_Selected excerpt_.
+---+
Probability distribution of the total NCR for children based on different sources and the NCR of each HM. Software: Origin2021. URL:


In this study, 170 soil samples were systematically collected from Fukang, Jimsar, Qitai and other areas on the northern slope of the Tianshan Mountains in Xinjiang, China. A new receptor model Unmix model was used to analyze the source of soil heavy metals. The R2 of the source analysis results reached more than 0.98, and the minimum signal-to-noise ratio S/N reached 2.23, which proved that the source analysis results were reliable. In future studies, other receptor models such as PMF and APCS-MLR can be combined to further improve the interpretability and reliability of the source analysis results. In addition, the human health risk assessment model is considered to be an effective method to determine the degree of harm of soil heavy metals to human body. However, the traditional human health risk assessment model is subject to fixed parameters and the use of a limited number of heavy metal content data. It is difficult to avoid errors in human health risk assessment23. In this study, Monte Carlo simulation was used in combination with human risk assessment model to eliminate this error to a certain extent, and the sources of Unmix model analysis were used for Monte Carlo simulation of human health risk. The health risks of heavy metals from various sources to sensitive people and the contribution rate of various sources to human health risks were obtained, and the primary control pollution sources were determined. However, at the same time, this study only evaluates the human health risks of five kinds of soil heavy metals, so the human health risk assessment in the study area is still incomplete and limited. In future research, the effects of As and Cd on human health risks should be taken into account. Through the soil heavy metal assessment pollution assessment model and the spatial distribution of soil heavy metals, a more comprehensive understanding of the pollution degree and spatial distribution of heavy metal contaminated soil can be obtained to avoid the health threat of soil heavy metals to the population.
+---+
_Input data_.
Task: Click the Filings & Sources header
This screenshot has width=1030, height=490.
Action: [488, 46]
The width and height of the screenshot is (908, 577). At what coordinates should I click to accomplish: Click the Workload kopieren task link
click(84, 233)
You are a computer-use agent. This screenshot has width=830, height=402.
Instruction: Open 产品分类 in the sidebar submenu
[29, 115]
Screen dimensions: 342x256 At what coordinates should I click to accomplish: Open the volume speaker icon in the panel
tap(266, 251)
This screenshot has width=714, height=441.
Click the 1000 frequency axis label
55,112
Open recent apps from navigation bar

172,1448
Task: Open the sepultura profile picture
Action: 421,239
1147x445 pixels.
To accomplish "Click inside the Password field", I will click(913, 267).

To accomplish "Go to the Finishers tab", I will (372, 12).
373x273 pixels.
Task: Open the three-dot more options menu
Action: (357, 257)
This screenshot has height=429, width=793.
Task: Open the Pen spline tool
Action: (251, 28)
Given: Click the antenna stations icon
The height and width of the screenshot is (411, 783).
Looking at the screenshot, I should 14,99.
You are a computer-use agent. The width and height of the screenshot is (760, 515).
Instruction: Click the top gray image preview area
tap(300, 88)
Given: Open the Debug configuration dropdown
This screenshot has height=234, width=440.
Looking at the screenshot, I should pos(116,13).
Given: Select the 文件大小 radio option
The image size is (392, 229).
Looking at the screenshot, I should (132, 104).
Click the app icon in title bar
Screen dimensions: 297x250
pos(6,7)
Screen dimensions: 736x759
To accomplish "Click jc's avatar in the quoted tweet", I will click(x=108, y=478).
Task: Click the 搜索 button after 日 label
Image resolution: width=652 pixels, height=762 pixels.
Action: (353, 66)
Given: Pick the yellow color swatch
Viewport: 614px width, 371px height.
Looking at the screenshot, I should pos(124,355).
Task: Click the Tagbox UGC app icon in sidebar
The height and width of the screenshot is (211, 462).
+---+
_To do_.
[A] Do these statements agree with the passage on soil heavy metals? Answer yes or no for each, quoting the words of the passage that decide it.
(i) The study collected 170 soil samples.
(ii) The study assessed the health risks of As and Cd.
(iii) The sources of soil heavy metals were analyzed with the PMF model.
[B] Write a continuation of the passage on soil heavy metals that picks up after its last sentence.

_Answers by item_.
[A]
(i) Yes: "170 soil samples were systematically collected from Fukang, Jimsar, Qitai and other areas on the northern slope of the Tianshan Mountains in Xinjiang, China."
(ii) No: "this study only evaluates the human health risks of five kinds of soil heavy metals" and "In future research, the effects of As and Cd on human health risks should be taken into account."
(iii) No: "A new receptor model Unmix model was used to analyze the source of soil heavy metals."

[B]
The study area in the present research included Fukang, Jimsar, Qitai, and Midong in the economic belt of the northern slope of Tianshan Mountains in Xinjiang, China. The soil environment in this area is seriously polluted by HMs. Soil samples were taken from the area to conduct HRA on the sources of soil HMs. The results showed the following. (1) The mean values of Zn and Cr lover the background value of Xinjiang soil, but the maximum value exceeded the background value of Xinjiang soil. The mean values of Pb and Hg were 4.1 and 2.0 times of the background value of Xinjiang soil, which were lower than the national standard. (2) Unmix analysis showed that the main sources of HMs were traffic, natural, coal, and industrial sources. Cr (59%), Zn (46%) and Cu (37%) were mainly from industrial sources, Hg (71%) was mainly from coal sources, and Pb (54%) was mainly from traffic sources. (3) The concentration-oriented Monte Carlo HRA showed that the NCR of children was 0.218, that adult females was 0.044, and that of adult was 0.039, all within the acceptable range, while CR was at a high risk. The mean value of children was 4.06 × 10–6, that of adult females was 3.53 × 10–6, and that of adult males was 2.96 × 10–6. Children have higher NCR and CR than adults because of their lighter weight and higher oral intake rate. Children are therefore the most sensitive population in the study area. (4) Source-oriented HRA based on Unmix and Monte Carlo quantitatively analyzed the relationship between HMs, pollution sources, and health risks for the sensitive population. The average CR of industrial sources exceeded the acceptable threshold by 2.35 times, the average CR of coal sources exceeded the threshold by 1.20 times, and the average value of natural sources and traffic sources was below the acceptable threshold. Among them, Cr was the main element contributing to CR. Based on the findings, industrial sources should be the main HM source factors that are preferentially controlled in the region. Furthermore, Cr emitted from coal sources also requires attention.